Text to read:

------------------------

The project began about 10 years ago with Paulsen’s first deliberate trip along Highway 59 with end points in Monroe and Milwaukee. After stopping in Monroe for a grilled-cheese sandwich at Baumgartner’s Cheese Store and Tavern, he picked Highway 59 back up and headed home to Milwaukee.

A small dam and waterfall can be seen on the Sugar River at Albany from a bridge along Highway 59. Photo courtesy of Eric Paulsen

He passed through Albany and saw the Sugar River Trail, which follows the path of an old railroad line. He wound through Edgerton, Whitewater and the Kettle Moraine area — “charming small towns,” he said.

“It takes me forever to do these routes because I stop at so many things; every little shiny object catches my eye, from charming little taverns to museums to natural formations to interesting mailboxes, I mean, you wouldn’t believe some of the stuff out there.”

Paulsen started with trunk highways to keep the theme of his website content consistent. Trunk highways are part of the state’s transportation system that also comprises interstates and U.S. highways, among others.

Interstates are federally-funded, high-speed freeways that were modeled after Germany’s Autobahns and developed in 1956 as a defense system to quickly transport materials across the United States.

Prior to the interstate system, U.S. highways were designed in 1926 and are federal roads and can be freeways, divided four-lane roads or two-lane roads.

------------------------

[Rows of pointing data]

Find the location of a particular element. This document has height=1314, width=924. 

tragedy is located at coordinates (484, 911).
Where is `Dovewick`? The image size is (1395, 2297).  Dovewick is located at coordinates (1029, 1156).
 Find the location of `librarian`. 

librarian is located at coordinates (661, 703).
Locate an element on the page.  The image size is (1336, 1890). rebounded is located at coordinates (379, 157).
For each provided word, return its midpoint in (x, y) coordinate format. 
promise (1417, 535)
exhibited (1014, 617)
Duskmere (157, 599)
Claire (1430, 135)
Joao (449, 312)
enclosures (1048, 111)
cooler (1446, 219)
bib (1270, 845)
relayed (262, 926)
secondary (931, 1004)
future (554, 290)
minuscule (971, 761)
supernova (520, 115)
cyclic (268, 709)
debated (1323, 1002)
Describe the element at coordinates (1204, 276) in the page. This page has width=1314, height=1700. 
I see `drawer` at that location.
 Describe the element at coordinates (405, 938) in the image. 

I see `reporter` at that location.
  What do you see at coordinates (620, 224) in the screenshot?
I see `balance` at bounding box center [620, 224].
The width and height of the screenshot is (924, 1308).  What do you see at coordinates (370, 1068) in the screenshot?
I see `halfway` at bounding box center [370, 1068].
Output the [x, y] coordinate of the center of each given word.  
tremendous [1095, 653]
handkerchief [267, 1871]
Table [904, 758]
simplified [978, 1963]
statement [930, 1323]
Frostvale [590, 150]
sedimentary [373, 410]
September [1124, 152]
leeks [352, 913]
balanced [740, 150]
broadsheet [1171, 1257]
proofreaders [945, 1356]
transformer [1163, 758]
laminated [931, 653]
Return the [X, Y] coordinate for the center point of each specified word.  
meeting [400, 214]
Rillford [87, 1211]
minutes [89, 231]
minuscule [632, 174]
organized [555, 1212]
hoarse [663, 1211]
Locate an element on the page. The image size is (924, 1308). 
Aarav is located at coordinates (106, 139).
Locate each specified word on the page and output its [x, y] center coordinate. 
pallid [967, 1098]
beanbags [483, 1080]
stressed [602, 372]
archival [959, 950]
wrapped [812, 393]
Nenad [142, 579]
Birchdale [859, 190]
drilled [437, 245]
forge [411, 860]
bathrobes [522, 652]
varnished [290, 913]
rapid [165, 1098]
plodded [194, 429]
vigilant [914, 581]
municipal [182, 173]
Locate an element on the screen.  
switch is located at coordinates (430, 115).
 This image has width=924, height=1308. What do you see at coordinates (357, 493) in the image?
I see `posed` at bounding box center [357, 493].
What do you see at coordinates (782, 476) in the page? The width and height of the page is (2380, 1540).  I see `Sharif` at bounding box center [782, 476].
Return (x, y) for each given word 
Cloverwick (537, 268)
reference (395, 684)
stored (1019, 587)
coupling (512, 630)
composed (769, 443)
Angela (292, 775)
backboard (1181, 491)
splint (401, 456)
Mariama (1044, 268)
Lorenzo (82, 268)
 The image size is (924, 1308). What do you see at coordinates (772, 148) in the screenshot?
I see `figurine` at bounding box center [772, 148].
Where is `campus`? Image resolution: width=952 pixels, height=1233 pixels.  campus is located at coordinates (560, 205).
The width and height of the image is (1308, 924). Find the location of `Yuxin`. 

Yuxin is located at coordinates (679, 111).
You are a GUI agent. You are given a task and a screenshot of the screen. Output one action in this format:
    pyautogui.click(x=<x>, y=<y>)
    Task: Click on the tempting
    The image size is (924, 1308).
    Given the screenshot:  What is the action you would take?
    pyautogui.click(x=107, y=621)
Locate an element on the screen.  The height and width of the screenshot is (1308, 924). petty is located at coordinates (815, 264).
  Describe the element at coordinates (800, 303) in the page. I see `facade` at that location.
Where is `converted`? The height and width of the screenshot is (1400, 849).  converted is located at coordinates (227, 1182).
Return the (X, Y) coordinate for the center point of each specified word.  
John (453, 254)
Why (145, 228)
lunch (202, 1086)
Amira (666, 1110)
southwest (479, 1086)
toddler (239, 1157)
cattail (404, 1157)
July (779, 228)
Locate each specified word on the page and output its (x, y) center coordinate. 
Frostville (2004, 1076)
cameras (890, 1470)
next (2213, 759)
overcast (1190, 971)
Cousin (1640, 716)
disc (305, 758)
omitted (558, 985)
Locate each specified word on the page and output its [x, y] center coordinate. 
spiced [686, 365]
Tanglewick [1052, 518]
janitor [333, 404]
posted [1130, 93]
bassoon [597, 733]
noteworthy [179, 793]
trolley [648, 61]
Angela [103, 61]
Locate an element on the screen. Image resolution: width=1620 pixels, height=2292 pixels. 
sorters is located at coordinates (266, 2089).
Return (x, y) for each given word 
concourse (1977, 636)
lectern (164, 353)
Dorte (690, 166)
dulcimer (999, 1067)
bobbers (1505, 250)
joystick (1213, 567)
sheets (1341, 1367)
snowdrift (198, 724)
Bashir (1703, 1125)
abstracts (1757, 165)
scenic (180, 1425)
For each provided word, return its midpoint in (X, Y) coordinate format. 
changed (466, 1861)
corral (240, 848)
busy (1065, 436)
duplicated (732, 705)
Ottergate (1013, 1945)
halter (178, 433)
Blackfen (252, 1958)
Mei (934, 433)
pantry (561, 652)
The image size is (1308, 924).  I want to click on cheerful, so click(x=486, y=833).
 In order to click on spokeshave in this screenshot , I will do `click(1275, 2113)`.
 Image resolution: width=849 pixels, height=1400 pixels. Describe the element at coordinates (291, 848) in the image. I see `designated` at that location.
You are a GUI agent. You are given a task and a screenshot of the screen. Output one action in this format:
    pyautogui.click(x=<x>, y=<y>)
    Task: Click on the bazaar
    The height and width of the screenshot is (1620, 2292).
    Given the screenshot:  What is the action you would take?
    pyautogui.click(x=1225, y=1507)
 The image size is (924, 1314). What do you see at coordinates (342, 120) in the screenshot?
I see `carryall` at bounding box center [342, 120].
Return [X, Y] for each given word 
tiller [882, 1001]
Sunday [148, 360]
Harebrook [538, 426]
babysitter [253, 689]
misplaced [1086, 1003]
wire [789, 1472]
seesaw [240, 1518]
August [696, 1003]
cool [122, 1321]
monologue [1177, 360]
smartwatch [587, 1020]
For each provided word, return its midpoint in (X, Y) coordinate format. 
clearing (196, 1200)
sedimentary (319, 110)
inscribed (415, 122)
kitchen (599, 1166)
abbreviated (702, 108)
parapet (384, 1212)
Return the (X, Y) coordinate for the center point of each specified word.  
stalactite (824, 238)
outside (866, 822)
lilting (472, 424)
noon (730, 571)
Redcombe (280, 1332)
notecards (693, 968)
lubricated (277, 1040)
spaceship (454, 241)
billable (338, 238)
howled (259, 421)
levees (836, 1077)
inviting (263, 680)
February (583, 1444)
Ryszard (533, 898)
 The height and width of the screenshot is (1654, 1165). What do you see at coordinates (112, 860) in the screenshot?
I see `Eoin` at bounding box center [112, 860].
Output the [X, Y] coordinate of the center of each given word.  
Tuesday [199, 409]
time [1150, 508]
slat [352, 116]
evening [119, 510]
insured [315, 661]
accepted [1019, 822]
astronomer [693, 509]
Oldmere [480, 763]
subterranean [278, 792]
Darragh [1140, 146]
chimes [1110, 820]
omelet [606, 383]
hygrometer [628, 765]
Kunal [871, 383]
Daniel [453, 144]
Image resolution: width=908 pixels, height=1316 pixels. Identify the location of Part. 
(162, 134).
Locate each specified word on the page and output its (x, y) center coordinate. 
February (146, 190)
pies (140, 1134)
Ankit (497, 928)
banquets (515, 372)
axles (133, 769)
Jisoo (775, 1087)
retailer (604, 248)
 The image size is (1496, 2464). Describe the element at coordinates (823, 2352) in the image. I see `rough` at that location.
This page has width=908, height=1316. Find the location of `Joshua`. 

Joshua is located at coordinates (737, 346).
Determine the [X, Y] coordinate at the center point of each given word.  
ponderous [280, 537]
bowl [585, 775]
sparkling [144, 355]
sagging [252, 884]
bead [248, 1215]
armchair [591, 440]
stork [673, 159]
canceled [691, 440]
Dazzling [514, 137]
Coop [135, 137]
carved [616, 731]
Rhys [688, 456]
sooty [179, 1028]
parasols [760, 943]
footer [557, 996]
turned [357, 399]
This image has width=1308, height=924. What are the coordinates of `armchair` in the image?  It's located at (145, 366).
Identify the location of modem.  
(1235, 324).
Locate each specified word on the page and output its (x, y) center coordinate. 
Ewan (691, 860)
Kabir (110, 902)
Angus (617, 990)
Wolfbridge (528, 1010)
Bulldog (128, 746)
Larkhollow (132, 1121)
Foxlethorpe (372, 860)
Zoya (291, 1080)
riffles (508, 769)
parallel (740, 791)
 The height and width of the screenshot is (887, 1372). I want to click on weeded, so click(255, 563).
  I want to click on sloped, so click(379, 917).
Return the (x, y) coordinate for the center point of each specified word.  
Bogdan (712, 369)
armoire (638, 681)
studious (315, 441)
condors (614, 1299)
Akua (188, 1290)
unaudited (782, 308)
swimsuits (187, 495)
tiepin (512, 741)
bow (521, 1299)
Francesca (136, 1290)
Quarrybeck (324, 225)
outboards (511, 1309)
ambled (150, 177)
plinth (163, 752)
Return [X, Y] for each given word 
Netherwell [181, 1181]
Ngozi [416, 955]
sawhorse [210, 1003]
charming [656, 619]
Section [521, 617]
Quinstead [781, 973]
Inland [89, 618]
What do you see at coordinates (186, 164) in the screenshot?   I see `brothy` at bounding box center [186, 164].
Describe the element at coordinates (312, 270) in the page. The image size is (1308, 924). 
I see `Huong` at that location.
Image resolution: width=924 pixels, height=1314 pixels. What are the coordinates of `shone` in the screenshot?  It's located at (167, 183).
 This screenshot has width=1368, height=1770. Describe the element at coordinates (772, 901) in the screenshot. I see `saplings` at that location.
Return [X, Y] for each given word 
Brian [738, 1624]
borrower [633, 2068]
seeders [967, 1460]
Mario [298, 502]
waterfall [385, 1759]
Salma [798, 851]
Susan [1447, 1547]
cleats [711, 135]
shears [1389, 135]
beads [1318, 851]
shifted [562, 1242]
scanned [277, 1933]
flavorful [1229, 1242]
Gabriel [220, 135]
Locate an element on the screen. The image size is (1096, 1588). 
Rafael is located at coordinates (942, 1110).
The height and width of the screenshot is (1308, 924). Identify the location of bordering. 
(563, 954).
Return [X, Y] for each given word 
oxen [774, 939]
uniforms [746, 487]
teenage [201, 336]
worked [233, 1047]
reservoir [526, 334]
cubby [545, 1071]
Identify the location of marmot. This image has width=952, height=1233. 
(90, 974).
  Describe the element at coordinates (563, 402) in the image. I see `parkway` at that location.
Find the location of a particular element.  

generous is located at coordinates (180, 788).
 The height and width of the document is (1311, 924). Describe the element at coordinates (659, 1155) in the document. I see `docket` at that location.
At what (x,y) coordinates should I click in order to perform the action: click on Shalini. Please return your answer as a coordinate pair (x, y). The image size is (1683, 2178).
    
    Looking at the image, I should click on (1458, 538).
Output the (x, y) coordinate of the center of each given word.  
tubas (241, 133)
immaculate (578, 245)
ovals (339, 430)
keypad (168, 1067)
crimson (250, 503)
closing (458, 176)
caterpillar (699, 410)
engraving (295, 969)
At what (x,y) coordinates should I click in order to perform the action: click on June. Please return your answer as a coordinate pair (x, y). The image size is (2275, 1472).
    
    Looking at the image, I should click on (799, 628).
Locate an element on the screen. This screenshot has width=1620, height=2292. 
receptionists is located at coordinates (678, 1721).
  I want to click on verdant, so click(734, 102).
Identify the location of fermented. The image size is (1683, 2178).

------------------------

Exercise aim: Write the next few paragraphs of the passage on Eric Paulsen's Wisconsin highway trips, continuing after its last sentence. The rows play no part in what comes next.

Answer for the task:
A pivotal intersection before interstates were built, Highway 13’s connection to U.S. 12 and Highways 16 and 23 in Lake Delton at the border of Wisconsin Dells is now filled with tourists. Photo courtesy of Eric Paulsen

Trunk highways, such as state and county highways, are less trafficked and often marked by slower speeds, maintained and funded at the state or county level, and for the most part exist only in the state.

While focused on state trunk highways, Paulsen said, “I love some of the key county roads and would like to add them to the site, but there’s a ton of them and I’d have to add those gradually.”

Wisconsin was the first government in the world to implement a numbering system for roads, which began in 1917. Michigan followed in 1918 and eventually became commonplace.

Paulsen said while bypasses have improved drive time and traffic flow, there’s been a negative impact on small towns who don’t meet those would-be visitors. But with renewed interest in taking the long way, small towns could stand to benefit.

So will drivers, Paulsen maintains.

“Some of the back roads in the state just lead you to some of the most hidden gems that you can possibly imagine,” he said.